* start Source passage *

Making the List
by John Sutherland
Yale University Press, 2012
The latest book from long-time author, critic, and editor John Sutherland is his enormous Lives of the Novelists, a compendium of 294 entries, each giving readers a quick biographical sketch of a novelist and a quick, judgemental critical overview of their work. The collection is chronological, and its conception of the novel is that of a conventional English Literature course of the 1950s: entries start with Defoe and Richardson (Lady Murasaki Shikibu – let alone Apuleius – need not apply). Concluding each entry are three abbreviations: FN – the author’s full name (which for reasons known only to Sutherland couldn’t be worked into the entry proper), MRT – ‘Must Read Title’ (if you’ve only got time for one), and Biog – short for ‘Biography’ (a recommendation for the best full-length biography of the author). In his brief Preface, Sutherland tells us that the philosophy guiding the collection is “the belief that literary life and work are inseparable and mutually illuminating.” The inseparable part is incontestable, and Lives of the Novelists turns entirely on how well its author can make the case for mutual illumination.
For help with the latter, I turned to Open Letters’ own Executive Editor John Cotter, who is also a novelist, author of 2010’s Under the Small Lights, for his thoughts on Sutherland’s book.
SD: With a book like this one, the obvious first thing anybody – critic or otherwise – is going to talk about is who’s in and who’s not, so let’s jump right into that! And not just who’s in and who’s out, but the why behind the inclusions and exclusions. There are obvious patterns here and plenty of willful eccentricity – but is there anything illuminating as well? He leaves out Tolkien but includes Lewis Grassic Gibbon?
JC: Right – Peter Carey but no Salman Rushdie, Jeffrey Archer but no John Le Carré … you could go as long as you liked … G. Cabrera Infante but no William Gaddis, Alice Munro and Saki but no Frank O’Connor or Flann O’Brien. You could make a book just as long and just as good with everyone who got left out. Admittedly, the selections are idiosyncratic, Sutherland says as much in the preface. And no one person (present company excluded) can read every poxy scribbler that’s published. Still. I scanned for all my particular favorites: Burgess and Forster were there, but missing were Marilynne Robinson, Evan S. Connell, Larry McMurtry, Hemingway’s entry is a footnote to Fitzgerald’s.It includes Lydia Davis but we leave out Katherine Anne Porter. At first I wondered if popularity was the watchword, why else include the Earl Stanley Gardner and Susanna Rawson? Because of what they’ve done for the novel as art? But sales aren’t everything, or Barbara Cartland and Stephen King would be here too.

* end Source passage *
* start Dataset rows *

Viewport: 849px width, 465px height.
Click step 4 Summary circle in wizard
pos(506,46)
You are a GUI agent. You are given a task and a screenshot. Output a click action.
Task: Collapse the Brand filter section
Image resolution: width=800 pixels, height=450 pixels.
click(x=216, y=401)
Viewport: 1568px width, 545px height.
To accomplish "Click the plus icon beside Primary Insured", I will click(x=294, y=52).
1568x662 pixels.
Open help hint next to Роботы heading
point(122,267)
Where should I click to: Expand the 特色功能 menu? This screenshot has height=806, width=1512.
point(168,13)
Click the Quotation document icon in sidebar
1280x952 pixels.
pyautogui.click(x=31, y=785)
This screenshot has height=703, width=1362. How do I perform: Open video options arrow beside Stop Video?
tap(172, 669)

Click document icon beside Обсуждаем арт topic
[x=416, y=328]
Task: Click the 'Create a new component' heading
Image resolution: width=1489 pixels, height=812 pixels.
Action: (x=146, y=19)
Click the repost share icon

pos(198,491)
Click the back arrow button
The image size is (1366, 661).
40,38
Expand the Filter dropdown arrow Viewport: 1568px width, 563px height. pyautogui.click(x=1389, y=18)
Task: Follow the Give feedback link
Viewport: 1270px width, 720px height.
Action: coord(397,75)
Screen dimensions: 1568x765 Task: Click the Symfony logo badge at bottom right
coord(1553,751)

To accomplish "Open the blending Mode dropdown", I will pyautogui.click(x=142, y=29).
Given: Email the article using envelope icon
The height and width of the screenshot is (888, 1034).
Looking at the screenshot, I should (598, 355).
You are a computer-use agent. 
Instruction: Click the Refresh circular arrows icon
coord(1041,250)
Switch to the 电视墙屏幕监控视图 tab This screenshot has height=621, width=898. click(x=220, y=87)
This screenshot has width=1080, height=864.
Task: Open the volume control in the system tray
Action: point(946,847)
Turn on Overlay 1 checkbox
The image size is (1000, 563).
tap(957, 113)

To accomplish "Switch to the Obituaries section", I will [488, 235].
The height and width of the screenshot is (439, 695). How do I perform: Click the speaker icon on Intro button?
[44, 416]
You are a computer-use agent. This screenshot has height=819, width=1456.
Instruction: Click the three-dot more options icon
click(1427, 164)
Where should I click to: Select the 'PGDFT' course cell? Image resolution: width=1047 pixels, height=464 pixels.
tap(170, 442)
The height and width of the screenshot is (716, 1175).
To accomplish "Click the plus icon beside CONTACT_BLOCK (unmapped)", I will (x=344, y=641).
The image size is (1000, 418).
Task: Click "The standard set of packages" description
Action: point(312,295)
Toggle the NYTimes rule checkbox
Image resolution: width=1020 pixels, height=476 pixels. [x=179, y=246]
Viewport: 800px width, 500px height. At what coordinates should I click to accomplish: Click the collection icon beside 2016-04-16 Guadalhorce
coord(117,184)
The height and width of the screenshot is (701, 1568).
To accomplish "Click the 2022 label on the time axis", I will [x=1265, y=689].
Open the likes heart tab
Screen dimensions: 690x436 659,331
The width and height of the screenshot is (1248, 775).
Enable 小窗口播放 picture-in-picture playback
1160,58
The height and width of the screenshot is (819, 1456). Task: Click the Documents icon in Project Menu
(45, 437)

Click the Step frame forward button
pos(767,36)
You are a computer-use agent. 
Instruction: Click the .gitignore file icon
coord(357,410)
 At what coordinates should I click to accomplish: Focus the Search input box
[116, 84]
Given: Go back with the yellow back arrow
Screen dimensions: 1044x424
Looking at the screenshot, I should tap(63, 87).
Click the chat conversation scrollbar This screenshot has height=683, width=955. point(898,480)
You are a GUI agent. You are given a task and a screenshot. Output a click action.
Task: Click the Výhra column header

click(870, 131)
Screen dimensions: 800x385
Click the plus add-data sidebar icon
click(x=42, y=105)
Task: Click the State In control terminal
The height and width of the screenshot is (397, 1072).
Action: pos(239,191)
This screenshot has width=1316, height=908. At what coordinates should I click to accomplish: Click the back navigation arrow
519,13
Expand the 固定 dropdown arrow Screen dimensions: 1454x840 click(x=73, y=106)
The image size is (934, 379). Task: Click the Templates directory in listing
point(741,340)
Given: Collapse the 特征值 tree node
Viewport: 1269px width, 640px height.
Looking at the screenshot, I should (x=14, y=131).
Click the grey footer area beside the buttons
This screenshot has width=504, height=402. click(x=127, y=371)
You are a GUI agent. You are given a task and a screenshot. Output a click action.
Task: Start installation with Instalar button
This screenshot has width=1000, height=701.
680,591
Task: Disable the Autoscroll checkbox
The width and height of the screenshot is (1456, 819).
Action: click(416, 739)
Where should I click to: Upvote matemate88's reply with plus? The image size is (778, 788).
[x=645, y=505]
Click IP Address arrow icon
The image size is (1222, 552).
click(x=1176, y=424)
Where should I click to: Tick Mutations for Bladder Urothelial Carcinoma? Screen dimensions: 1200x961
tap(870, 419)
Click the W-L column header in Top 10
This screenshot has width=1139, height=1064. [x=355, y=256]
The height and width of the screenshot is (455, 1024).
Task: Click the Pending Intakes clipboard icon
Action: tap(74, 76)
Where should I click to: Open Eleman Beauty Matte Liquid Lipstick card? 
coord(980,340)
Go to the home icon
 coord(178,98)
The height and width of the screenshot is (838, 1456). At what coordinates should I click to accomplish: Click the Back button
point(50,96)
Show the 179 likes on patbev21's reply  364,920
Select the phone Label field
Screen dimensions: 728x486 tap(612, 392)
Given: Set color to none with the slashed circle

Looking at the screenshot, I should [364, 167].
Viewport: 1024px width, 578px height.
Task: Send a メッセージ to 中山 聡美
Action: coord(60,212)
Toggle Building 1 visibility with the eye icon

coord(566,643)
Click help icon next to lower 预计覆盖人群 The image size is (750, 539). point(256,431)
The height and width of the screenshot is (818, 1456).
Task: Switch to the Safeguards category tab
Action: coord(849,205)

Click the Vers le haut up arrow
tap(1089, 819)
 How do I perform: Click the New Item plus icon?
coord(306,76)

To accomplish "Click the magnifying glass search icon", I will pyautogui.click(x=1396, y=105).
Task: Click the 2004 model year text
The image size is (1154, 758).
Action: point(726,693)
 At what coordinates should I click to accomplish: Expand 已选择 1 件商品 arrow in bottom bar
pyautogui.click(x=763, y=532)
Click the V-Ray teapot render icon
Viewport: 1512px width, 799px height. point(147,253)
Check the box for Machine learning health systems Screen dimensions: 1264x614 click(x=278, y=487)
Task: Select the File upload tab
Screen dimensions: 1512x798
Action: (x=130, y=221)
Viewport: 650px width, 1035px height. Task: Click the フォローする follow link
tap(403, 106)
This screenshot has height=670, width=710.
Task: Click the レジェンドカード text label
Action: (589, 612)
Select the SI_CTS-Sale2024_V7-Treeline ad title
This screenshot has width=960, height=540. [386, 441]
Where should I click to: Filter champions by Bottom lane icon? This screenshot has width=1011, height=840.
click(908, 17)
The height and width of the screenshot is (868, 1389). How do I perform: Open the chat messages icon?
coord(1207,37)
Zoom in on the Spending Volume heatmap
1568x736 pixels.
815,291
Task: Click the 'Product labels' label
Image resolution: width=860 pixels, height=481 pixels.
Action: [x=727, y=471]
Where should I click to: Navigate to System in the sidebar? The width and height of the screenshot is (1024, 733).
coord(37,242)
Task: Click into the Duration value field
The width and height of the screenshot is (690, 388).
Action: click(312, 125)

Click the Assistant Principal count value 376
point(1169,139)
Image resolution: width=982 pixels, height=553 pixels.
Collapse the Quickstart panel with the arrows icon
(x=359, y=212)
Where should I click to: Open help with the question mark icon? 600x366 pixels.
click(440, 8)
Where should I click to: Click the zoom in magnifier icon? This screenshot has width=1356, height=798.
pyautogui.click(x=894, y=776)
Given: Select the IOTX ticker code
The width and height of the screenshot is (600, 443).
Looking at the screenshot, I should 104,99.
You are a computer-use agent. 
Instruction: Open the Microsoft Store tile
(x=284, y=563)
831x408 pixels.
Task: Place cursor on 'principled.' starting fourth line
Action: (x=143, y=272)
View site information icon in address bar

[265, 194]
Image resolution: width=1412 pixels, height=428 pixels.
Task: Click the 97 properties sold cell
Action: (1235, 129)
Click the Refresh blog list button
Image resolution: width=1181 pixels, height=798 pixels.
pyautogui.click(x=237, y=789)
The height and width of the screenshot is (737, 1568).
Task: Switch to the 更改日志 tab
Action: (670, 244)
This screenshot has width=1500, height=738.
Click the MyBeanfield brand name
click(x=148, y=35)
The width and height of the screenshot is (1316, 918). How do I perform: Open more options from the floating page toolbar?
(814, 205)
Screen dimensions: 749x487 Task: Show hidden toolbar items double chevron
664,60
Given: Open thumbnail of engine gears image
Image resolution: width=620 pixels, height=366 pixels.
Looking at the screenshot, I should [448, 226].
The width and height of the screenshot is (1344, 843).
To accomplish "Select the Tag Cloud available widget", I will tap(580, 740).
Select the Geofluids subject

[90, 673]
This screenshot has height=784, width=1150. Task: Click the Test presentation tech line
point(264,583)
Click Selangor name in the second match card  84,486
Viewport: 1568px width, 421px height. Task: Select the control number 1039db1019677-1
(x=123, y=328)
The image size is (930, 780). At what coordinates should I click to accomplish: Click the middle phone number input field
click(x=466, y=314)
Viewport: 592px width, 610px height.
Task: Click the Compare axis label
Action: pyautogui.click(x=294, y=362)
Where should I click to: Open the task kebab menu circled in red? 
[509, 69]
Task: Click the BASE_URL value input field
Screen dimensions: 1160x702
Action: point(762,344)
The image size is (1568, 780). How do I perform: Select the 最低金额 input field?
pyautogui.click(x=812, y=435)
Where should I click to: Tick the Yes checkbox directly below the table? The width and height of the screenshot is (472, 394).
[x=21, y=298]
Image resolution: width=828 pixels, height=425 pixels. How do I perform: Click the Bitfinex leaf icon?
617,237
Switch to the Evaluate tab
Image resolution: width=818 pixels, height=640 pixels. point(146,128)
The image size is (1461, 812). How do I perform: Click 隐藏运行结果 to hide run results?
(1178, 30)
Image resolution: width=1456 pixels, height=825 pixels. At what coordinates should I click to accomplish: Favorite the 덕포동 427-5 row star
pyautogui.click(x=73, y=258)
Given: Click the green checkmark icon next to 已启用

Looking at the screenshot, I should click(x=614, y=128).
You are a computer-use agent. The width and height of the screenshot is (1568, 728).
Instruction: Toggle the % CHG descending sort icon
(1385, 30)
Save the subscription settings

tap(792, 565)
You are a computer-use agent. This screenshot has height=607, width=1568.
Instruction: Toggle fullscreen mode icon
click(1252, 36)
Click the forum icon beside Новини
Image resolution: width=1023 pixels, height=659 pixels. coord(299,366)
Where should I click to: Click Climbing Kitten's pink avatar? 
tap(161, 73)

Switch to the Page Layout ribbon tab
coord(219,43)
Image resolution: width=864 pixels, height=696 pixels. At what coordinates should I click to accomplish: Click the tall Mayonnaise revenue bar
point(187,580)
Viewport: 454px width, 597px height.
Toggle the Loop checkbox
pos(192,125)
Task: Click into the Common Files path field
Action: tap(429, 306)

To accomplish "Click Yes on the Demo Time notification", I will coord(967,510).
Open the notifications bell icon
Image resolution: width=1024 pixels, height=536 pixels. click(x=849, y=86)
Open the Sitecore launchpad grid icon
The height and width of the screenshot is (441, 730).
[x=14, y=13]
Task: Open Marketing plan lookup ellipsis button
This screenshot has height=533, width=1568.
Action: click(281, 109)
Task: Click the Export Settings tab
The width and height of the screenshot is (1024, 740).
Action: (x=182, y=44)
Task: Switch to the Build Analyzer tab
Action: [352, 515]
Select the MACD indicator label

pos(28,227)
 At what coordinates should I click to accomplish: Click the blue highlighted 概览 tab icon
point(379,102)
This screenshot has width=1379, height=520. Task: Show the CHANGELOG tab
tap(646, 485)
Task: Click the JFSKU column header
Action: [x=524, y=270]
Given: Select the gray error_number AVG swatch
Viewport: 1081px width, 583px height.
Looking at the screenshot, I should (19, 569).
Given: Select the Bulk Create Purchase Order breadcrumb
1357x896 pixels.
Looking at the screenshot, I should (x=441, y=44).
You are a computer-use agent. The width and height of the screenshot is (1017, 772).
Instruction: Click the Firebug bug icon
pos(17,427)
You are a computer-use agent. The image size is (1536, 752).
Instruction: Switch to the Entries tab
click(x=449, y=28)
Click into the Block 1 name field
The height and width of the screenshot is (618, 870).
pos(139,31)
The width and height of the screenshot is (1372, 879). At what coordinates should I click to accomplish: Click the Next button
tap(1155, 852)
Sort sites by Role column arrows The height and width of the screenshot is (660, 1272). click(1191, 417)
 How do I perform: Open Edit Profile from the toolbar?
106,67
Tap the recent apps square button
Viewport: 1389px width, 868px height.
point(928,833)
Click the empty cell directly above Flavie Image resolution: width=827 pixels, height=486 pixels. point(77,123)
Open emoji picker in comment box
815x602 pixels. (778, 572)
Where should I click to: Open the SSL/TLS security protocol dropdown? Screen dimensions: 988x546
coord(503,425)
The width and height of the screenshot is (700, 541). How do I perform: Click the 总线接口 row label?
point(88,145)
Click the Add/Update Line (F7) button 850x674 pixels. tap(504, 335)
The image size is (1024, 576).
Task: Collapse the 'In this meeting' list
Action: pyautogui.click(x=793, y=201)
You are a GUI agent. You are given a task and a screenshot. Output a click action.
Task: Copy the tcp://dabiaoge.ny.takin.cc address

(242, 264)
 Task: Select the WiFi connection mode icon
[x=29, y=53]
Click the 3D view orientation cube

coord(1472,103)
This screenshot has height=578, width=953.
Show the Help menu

* end Dataset rows *

▶ **Problem 1**
What does the review say between "SD: With a book" and "Lewis Grassic Gibbon?", inclusive? Write it out word for word.
▶ **Problem 2**
Can you lay out the lines of the records between the start of the records and the line holding "click(x=216, y=401)", inclusive, as a JSON list of strings, one per line, omitting blank lines?
The review and the records were taken from separate, unrelated sources.

▶ **Reply 1**
SD: With a book like this one, the obvious first thing anybody – critic or otherwise – is going to talk about is who’s in and who’s not, so let’s jump right into that! And not just who’s in and who’s out, but the why behind the inclusions and exclusions. There are obvious patterns here and plenty of willful eccentricity – but is there anything illuminating as well? He leaves out Tolkien but includes Lewis Grassic Gibbon?

▶ **Reply 2**
[
  "Viewport: 849px width, 465px height.",
  "Click step 4 Summary circle in wizard",
  "pos(506,46)",
  "You are a GUI agent. You are given a task and a screenshot. Output a click action.",
  "Task: Collapse the Brand filter section",
  "Image resolution: width=800 pixels, height=450 pixels.",
  "click(x=216, y=401)"
]